Something touched my lips and a droplet of moisture leaked past to my tongue. I probably looked like a crazy frog, but I didn’t care; I sat up as much as I could and reached greedily for the water being offered, my mouth open as wide as it would go. As the delicious water hit my throat, I decided I might forgive him for touching my girly parts, so long as he didn’t enjoy it too much. I’d never tasted anything so delicious. Obviously my dehydration had caused me to burn a few brain cells off.

“Not too much or you’ll vomit again,” he said.

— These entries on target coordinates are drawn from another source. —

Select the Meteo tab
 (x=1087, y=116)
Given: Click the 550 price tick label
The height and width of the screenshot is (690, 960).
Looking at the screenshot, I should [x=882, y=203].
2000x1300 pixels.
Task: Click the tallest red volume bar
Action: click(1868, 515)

“Again?” I laid back down on the bed and sighed. “That’s what I’m all about … making good first impressions.” My last words faded out into a whisper. I just didn’t have the strength to keep up the conversation. At least I didn’t have to worry about being violated while I slept; there’s nothing less sexy than being coated in vomit as far as I was concerned. I kept trying to lock onto a clear idea of what was going on, but my brain continued to swim around, making it impossible. I probably should have been more worried about where I was, where my friends were, and who this person was helping me out, but I couldn’t get my mind past the idea that I was nearly powerless. I hadn’t felt this way since Leck had hosted me as a guest in his B&B. It made it too easy to surrender to the pain and my inevitable death, rather than fight it.

“Do you know your name?” he asked me.

“Jayne.” I tried to sit up again, but he pushed me down. That made me cranky enough to find the strength to open my eyes. My vision was blurry at first, but then things came into focus. I was inside a hut of some sort, and the man or boy taking care of me had turned his back to me.

“Where am I? Where are my friends?” Seeing things helped me focus. I fell back onto the bed, or the pile of covered straw I was in —bits of it were poking me through my tunic— already sweating from my puny efforts. I closed my eyes, not interested in looking at my arm. It was burning, which told me that the stupid, self-inflicted wound was still there and still very angry. Apparently, troll saliva did not heal demon sword cuts. I was grateful at least that he hadn’t eaten it, because obviously, a burning, painful arm was better than no arm at all.